The Greensboro City Council actually discussed the city budget at the work session on Tuesday, June 9.

This may not sound like news, but since the present City Council was elected in 2017 it has never discussed the budget in any depth at a work session or council meeting. The revenue shortfall, caused mainly by a significant drop in sales tax revenue, put this City Council in a position where it did not have all the money it wanted to spend and, in the current economic environment, raising taxes was not considered an option.

Part of that budget discussion was about how much of a raise to give city employees.

Councilmember Sharon Hightower has been lobbying for a cost of living adjustment (COLA) for all city employees for years, and this year Hightower prevailed. It has been the long time practice of the City of Greensboro to give merit raises instead of across the board or COLA raises.

The budget recommended by City Manager David Parrish included a 1.5 percent COLA for all city employees and Hightower said, “I would love to do 3 percent. Some of the employees want a 3 percent.”

Budget and Evaluation Director John Decker gave a presentation that noted that Guilford County had revised its projected increase in property values, which will result in an additional $1.6 million in the city’s estimated property tax revenue and allow the city to increase the cost of living raise raise to 2 percent without additional reductions in spending. Each 0.5 percent increase in the COLA costs the city about $500,000.

The consensus of the City Council was for the 2 percent COLA.

The City Council constantly compares itself to “peer” cities in the state in areas like property tax, water rates, employee benefits and just about every other metric there is.

But in providing in providing a COLA for employees this year Greensboro stands alone.
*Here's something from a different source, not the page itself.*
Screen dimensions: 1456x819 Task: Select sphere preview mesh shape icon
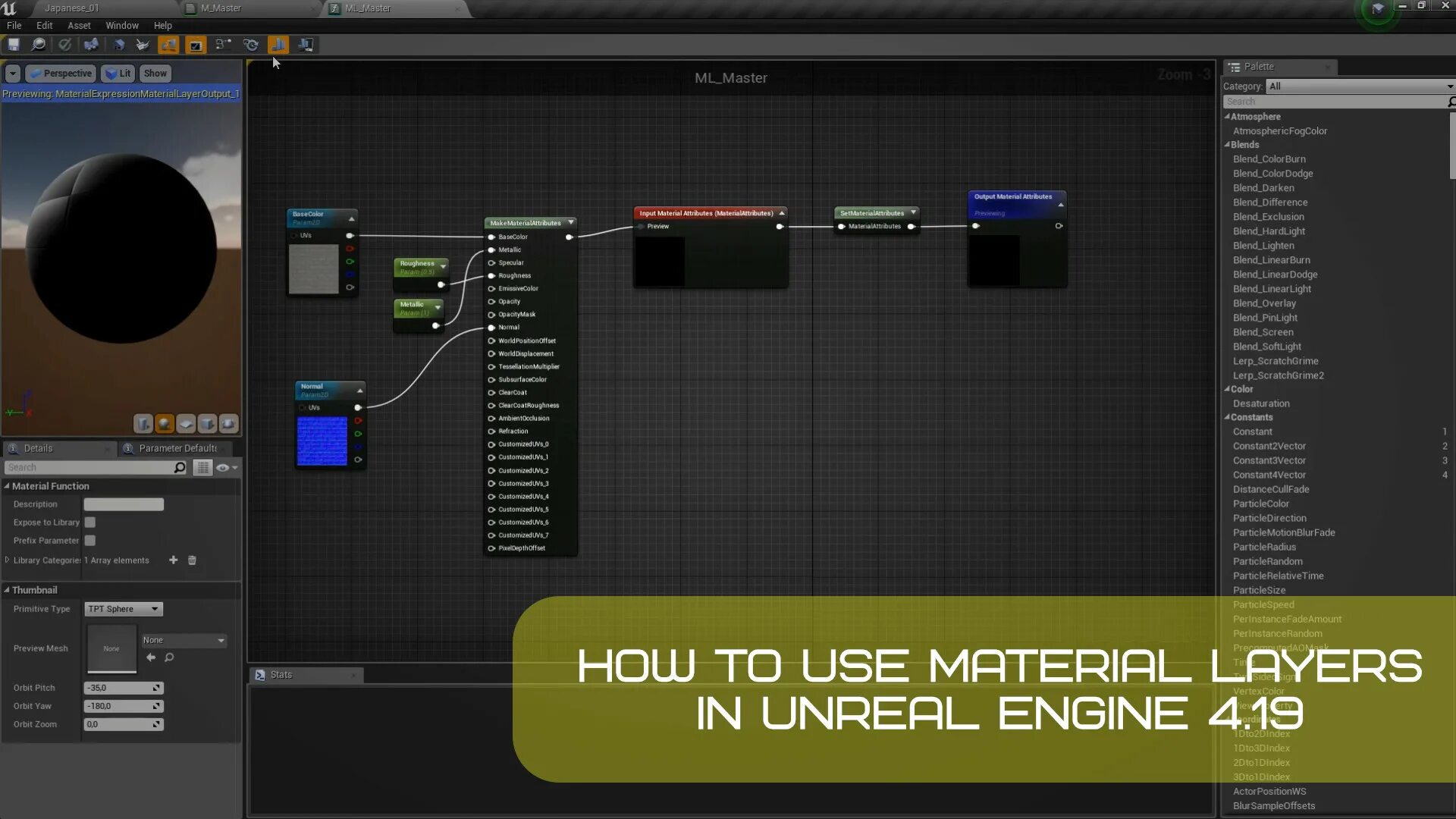(164, 423)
According to the budget presentation not a single peer city in North Carolina is giving their employees a COLA and that comparison includes High Point, Charlotte, Wilmington, Raleigh, Fayetteville, Asheville, Cary, Durham, Greenville, Winston-Salem and also Guilford County.

Fayetteville, Asheville, Cary, Durham, Greenville and Winston-Salem are offering no raises for employees in their budgets.

The other cities have included a 2 percent to 4 percent average merit increase, which is the normal practice for Greensboro where the supervisors determine the amount of the raise each employee receives within the parameters set by the city.

The City Council directed Parrish to include a 2 percent cost of living increase for city employees in the budget the City Council plans to pass at its meeting on Tuesday, June 16, but Hightower never stopped talking about 3 percent and she might get it.